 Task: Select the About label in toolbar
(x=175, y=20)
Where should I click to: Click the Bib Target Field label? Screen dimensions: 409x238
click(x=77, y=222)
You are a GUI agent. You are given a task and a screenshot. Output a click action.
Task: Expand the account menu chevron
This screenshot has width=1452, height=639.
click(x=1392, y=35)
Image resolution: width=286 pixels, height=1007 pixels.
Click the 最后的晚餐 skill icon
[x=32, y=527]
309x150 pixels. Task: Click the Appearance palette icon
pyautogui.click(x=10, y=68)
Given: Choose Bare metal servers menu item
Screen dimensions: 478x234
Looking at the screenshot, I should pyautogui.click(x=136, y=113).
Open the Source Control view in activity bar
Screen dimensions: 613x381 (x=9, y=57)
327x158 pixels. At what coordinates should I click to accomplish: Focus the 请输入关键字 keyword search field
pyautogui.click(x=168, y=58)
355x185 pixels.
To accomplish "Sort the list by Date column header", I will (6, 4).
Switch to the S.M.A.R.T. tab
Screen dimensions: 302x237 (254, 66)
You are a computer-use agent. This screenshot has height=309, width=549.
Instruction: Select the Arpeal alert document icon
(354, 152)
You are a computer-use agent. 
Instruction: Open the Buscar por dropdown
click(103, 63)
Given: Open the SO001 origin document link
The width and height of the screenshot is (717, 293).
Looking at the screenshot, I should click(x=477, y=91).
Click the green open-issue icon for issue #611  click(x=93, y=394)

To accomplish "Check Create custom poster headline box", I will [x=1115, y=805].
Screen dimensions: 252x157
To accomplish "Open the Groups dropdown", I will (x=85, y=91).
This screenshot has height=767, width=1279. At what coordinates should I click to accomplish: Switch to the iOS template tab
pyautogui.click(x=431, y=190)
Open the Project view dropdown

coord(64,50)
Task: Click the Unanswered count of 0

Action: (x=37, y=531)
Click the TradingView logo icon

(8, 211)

• • • •

**WHAT TO WORK ON**
Every record must be transcribed exactly, with no line skipped.

**FINISHED EXERCISE**
 Task: Select the About label in toolbar
(x=175, y=20)
Where should I click to: Click the Bib Target Field label? Screen dimensions: 409x238
click(x=77, y=222)
You are a GUI agent. You are given a task and a screenshot. Output a click action.
Task: Expand the account menu chevron
This screenshot has width=1452, height=639.
click(x=1392, y=35)
Image resolution: width=286 pixels, height=1007 pixels.
Click the 最后的晚餐 skill icon
[x=32, y=527]
309x150 pixels. Task: Click the Appearance palette icon
pyautogui.click(x=10, y=68)
Given: Choose Bare metal servers menu item
Screen dimensions: 478x234
Looking at the screenshot, I should pyautogui.click(x=136, y=113).
Open the Source Control view in activity bar
Screen dimensions: 613x381 (x=9, y=57)
327x158 pixels. At what coordinates should I click to accomplish: Focus the 请输入关键字 keyword search field
pyautogui.click(x=168, y=58)
355x185 pixels.
To accomplish "Sort the list by Date column header", I will (6, 4).
Switch to the S.M.A.R.T. tab
Screen dimensions: 302x237 (254, 66)
You are a computer-use agent. This screenshot has height=309, width=549.
Instruction: Select the Arpeal alert document icon
(354, 152)
You are a computer-use agent. 
Instruction: Open the Buscar por dropdown
click(103, 63)
Given: Open the SO001 origin document link
The width and height of the screenshot is (717, 293).
Looking at the screenshot, I should click(x=477, y=91).
Click the green open-issue icon for issue #611  click(x=93, y=394)

To accomplish "Check Create custom poster headline box", I will [x=1115, y=805].
Screen dimensions: 252x157
To accomplish "Open the Groups dropdown", I will (x=85, y=91).
This screenshot has height=767, width=1279. At what coordinates should I click to accomplish: Switch to the iOS template tab
pyautogui.click(x=431, y=190)
Open the Project view dropdown

coord(64,50)
Task: Click the Unanswered count of 0

Action: (x=37, y=531)
Click the TradingView logo icon

(8, 211)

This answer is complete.